▸ **TASK TO COMPLETE**:
Whatever the records contain, reproduce all of them exactly.

▸ **ENTRIES PROVIDED**:
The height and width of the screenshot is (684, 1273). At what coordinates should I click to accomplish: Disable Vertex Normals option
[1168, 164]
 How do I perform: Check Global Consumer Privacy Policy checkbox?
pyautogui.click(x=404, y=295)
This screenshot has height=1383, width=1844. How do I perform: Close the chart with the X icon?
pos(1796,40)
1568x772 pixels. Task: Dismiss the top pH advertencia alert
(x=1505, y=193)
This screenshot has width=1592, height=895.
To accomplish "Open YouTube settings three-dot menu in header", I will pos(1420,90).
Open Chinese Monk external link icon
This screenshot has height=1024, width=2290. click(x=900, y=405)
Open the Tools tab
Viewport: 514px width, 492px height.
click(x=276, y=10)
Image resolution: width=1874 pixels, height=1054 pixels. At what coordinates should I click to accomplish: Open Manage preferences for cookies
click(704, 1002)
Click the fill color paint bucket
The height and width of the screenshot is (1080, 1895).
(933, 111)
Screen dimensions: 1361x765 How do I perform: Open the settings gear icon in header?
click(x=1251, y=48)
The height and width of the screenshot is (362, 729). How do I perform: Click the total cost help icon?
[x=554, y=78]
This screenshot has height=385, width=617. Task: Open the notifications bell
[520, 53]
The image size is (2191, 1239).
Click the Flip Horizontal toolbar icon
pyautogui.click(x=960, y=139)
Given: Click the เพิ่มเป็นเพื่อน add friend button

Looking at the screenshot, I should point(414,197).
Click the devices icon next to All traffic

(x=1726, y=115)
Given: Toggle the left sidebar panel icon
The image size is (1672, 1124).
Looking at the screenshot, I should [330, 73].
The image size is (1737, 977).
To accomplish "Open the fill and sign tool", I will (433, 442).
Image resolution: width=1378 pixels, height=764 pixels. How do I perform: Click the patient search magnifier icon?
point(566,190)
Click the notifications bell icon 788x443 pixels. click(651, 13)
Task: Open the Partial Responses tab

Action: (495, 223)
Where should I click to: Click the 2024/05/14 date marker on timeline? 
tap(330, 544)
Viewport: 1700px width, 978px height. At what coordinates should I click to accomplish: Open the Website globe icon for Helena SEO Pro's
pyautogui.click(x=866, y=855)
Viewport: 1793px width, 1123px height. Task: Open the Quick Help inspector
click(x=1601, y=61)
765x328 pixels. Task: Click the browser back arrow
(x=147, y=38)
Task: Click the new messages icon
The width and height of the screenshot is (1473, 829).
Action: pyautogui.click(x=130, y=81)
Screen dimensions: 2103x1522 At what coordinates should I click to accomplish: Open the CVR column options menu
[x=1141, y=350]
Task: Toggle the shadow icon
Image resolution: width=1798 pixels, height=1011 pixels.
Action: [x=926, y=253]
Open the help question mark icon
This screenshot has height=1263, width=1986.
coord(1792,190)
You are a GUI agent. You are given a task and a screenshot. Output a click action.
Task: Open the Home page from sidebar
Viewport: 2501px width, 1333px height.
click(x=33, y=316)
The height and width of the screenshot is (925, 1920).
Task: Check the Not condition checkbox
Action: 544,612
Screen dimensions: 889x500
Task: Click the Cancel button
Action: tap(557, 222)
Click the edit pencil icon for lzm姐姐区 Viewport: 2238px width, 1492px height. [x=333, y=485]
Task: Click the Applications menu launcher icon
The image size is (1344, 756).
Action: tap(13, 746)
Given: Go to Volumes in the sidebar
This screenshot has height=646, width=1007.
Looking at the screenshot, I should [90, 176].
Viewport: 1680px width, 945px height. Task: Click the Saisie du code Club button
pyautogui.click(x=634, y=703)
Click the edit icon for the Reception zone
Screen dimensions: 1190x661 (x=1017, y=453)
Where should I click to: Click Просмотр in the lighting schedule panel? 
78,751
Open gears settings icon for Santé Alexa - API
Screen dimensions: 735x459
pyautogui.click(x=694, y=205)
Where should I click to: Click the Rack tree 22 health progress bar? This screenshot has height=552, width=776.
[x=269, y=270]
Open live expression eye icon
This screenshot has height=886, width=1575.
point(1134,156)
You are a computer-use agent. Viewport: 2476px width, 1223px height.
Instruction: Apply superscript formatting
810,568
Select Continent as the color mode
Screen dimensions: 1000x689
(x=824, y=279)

▸ **RESULT OF THIS TASK**:
The height and width of the screenshot is (684, 1273). At what coordinates should I click to accomplish: Disable Vertex Normals option
[1168, 164]
 How do I perform: Check Global Consumer Privacy Policy checkbox?
pyautogui.click(x=404, y=295)
This screenshot has height=1383, width=1844. How do I perform: Close the chart with the X icon?
pos(1796,40)
1568x772 pixels. Task: Dismiss the top pH advertencia alert
(x=1505, y=193)
This screenshot has width=1592, height=895.
To accomplish "Open YouTube settings three-dot menu in header", I will pos(1420,90).
Open Chinese Monk external link icon
This screenshot has height=1024, width=2290. click(x=900, y=405)
Open the Tools tab
Viewport: 514px width, 492px height.
click(x=276, y=10)
Image resolution: width=1874 pixels, height=1054 pixels. At what coordinates should I click to accomplish: Open Manage preferences for cookies
click(704, 1002)
Click the fill color paint bucket
The height and width of the screenshot is (1080, 1895).
(933, 111)
Screen dimensions: 1361x765 How do I perform: Open the settings gear icon in header?
click(x=1251, y=48)
The height and width of the screenshot is (362, 729). How do I perform: Click the total cost help icon?
[x=554, y=78]
This screenshot has height=385, width=617. Task: Open the notifications bell
[520, 53]
The image size is (2191, 1239).
Click the Flip Horizontal toolbar icon
pyautogui.click(x=960, y=139)
Given: Click the เพิ่มเป็นเพื่อน add friend button

Looking at the screenshot, I should point(414,197).
Click the devices icon next to All traffic

(x=1726, y=115)
Given: Toggle the left sidebar panel icon
The image size is (1672, 1124).
Looking at the screenshot, I should [330, 73].
The image size is (1737, 977).
To accomplish "Open the fill and sign tool", I will (433, 442).
Image resolution: width=1378 pixels, height=764 pixels. How do I perform: Click the patient search magnifier icon?
point(566,190)
Click the notifications bell icon 788x443 pixels. click(651, 13)
Task: Open the Partial Responses tab

Action: (495, 223)
Where should I click to: Click the 2024/05/14 date marker on timeline? 
tap(330, 544)
Viewport: 1700px width, 978px height. At what coordinates should I click to accomplish: Open the Website globe icon for Helena SEO Pro's
pyautogui.click(x=866, y=855)
Viewport: 1793px width, 1123px height. Task: Open the Quick Help inspector
click(x=1601, y=61)
765x328 pixels. Task: Click the browser back arrow
(x=147, y=38)
Task: Click the new messages icon
The width and height of the screenshot is (1473, 829).
Action: pyautogui.click(x=130, y=81)
Screen dimensions: 2103x1522 At what coordinates should I click to accomplish: Open the CVR column options menu
[x=1141, y=350]
Task: Toggle the shadow icon
Image resolution: width=1798 pixels, height=1011 pixels.
Action: [x=926, y=253]
Open the help question mark icon
This screenshot has height=1263, width=1986.
coord(1792,190)
You are a GUI agent. You are given a task and a screenshot. Output a click action.
Task: Open the Home page from sidebar
Viewport: 2501px width, 1333px height.
click(x=33, y=316)
The height and width of the screenshot is (925, 1920).
Task: Check the Not condition checkbox
Action: 544,612
Screen dimensions: 889x500
Task: Click the Cancel button
Action: tap(557, 222)
Click the edit pencil icon for lzm姐姐区 Viewport: 2238px width, 1492px height. [x=333, y=485]
Task: Click the Applications menu launcher icon
The image size is (1344, 756).
Action: tap(13, 746)
Given: Go to Volumes in the sidebar
This screenshot has height=646, width=1007.
Looking at the screenshot, I should [90, 176].
Viewport: 1680px width, 945px height. Task: Click the Saisie du code Club button
pyautogui.click(x=634, y=703)
Click the edit icon for the Reception zone
Screen dimensions: 1190x661 (x=1017, y=453)
Where should I click to: Click Просмотр in the lighting schedule panel? 
78,751
Open gears settings icon for Santé Alexa - API
Screen dimensions: 735x459
pyautogui.click(x=694, y=205)
Where should I click to: Click the Rack tree 22 health progress bar? This screenshot has height=552, width=776.
[x=269, y=270]
Open live expression eye icon
This screenshot has height=886, width=1575.
point(1134,156)
You are a computer-use agent. Viewport: 2476px width, 1223px height.
Instruction: Apply superscript formatting
810,568
Select Continent as the color mode
Screen dimensions: 1000x689
(x=824, y=279)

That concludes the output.